• [INSTRUCTIONS TO FOLLOW] Transcribe every one of the following entries word for word, leaving out the images.

• [ROWS]
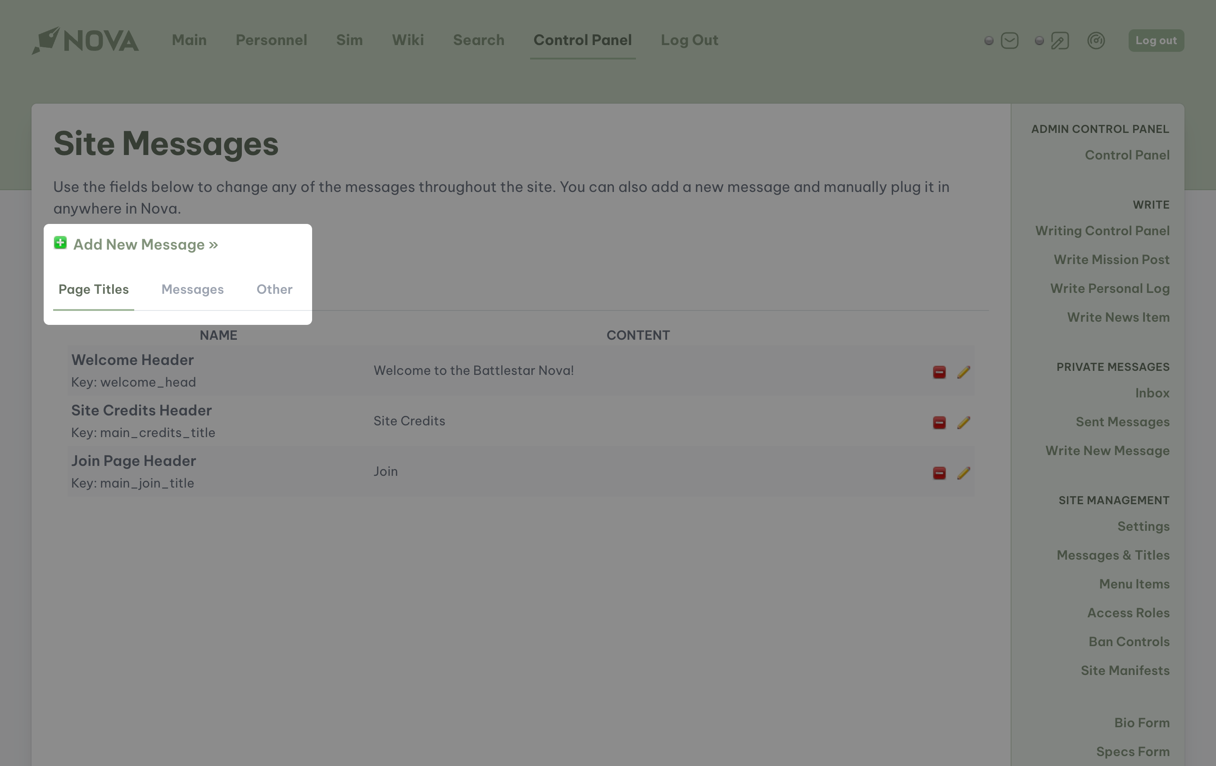
Task: Open the Wiki navigation menu
Action: 408,40
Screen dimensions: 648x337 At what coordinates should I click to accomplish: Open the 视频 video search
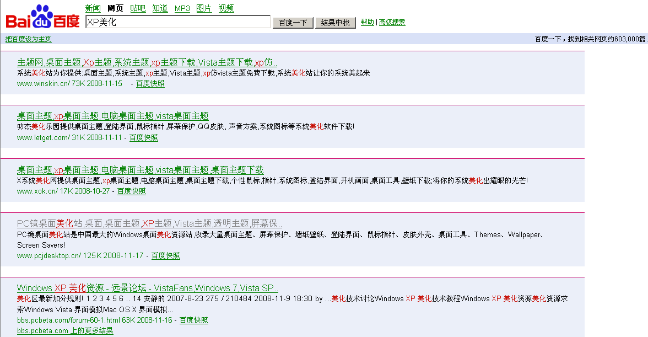[x=226, y=8]
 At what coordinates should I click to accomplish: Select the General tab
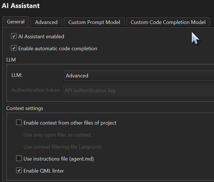tap(16, 22)

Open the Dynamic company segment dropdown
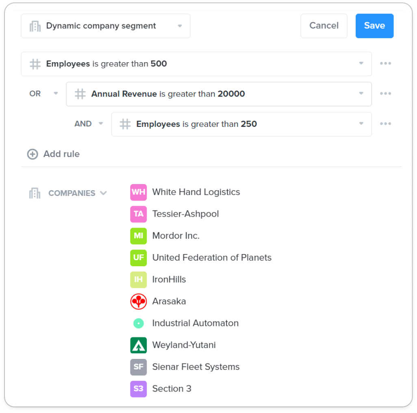[106, 26]
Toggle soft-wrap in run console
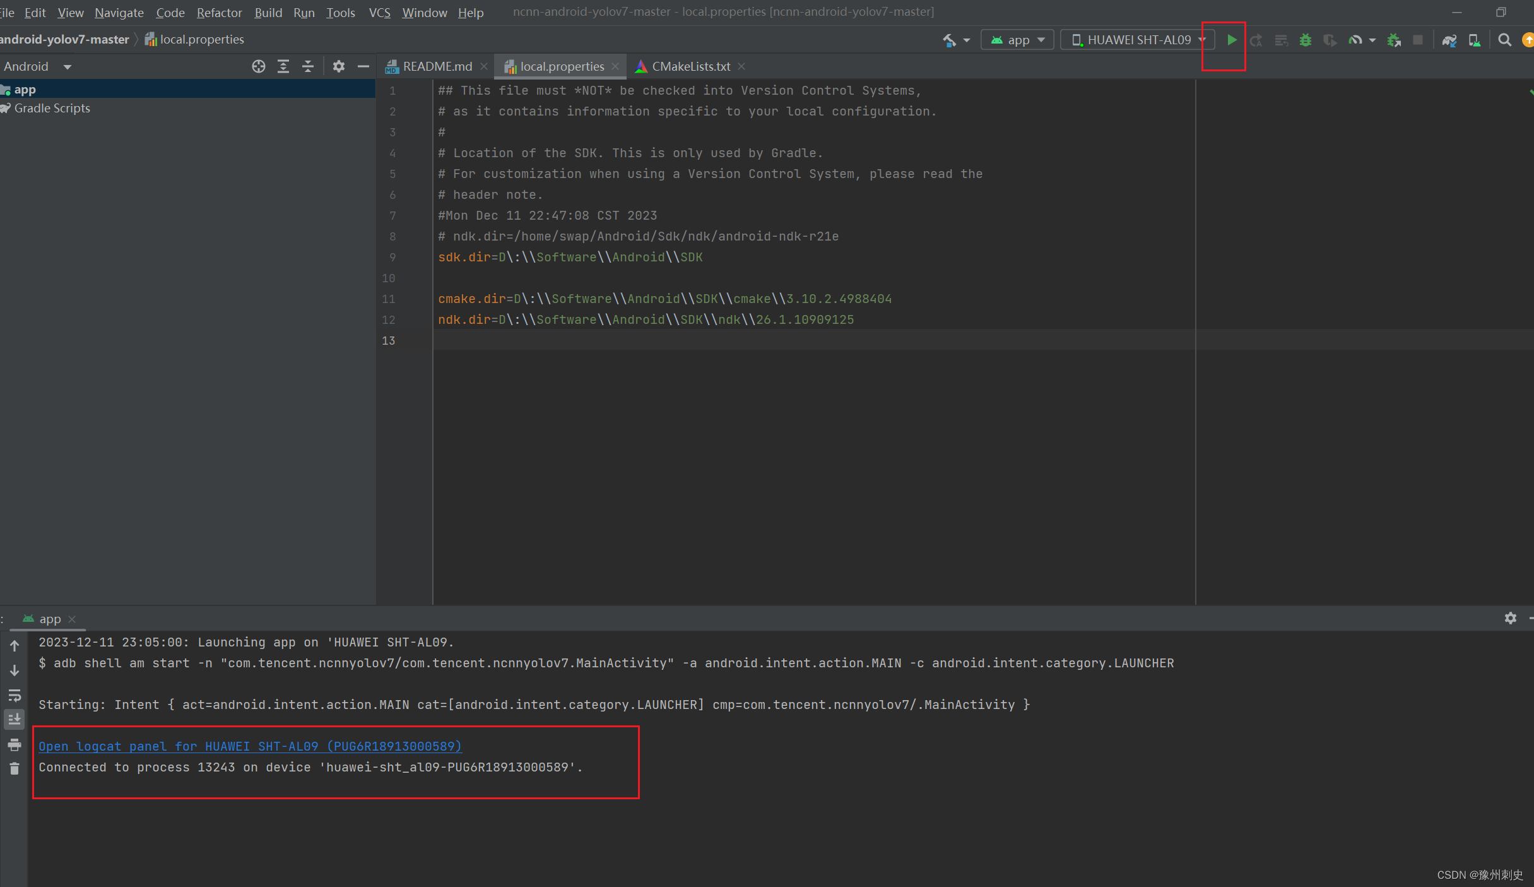The width and height of the screenshot is (1534, 887). [x=14, y=695]
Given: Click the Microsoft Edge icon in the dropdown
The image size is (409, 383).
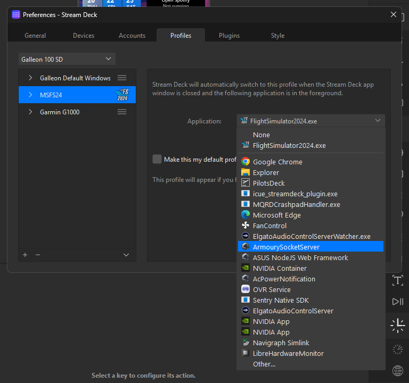Looking at the screenshot, I should coord(246,215).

• [RESULT OF THIS EXERCISE]
Task: Open the Wiki navigation menu
Action: 408,40
Screen dimensions: 648x337 At what coordinates should I click to accomplish: Open the 视频 video search
[x=226, y=8]
 At what coordinates should I click to accomplish: Select the General tab
tap(16, 22)

Open the Dynamic company segment dropdown
[106, 26]
Toggle soft-wrap in run console
The width and height of the screenshot is (1534, 887). [x=14, y=695]
Given: Click the Microsoft Edge icon in the dropdown
The image size is (409, 383).
Looking at the screenshot, I should coord(246,215).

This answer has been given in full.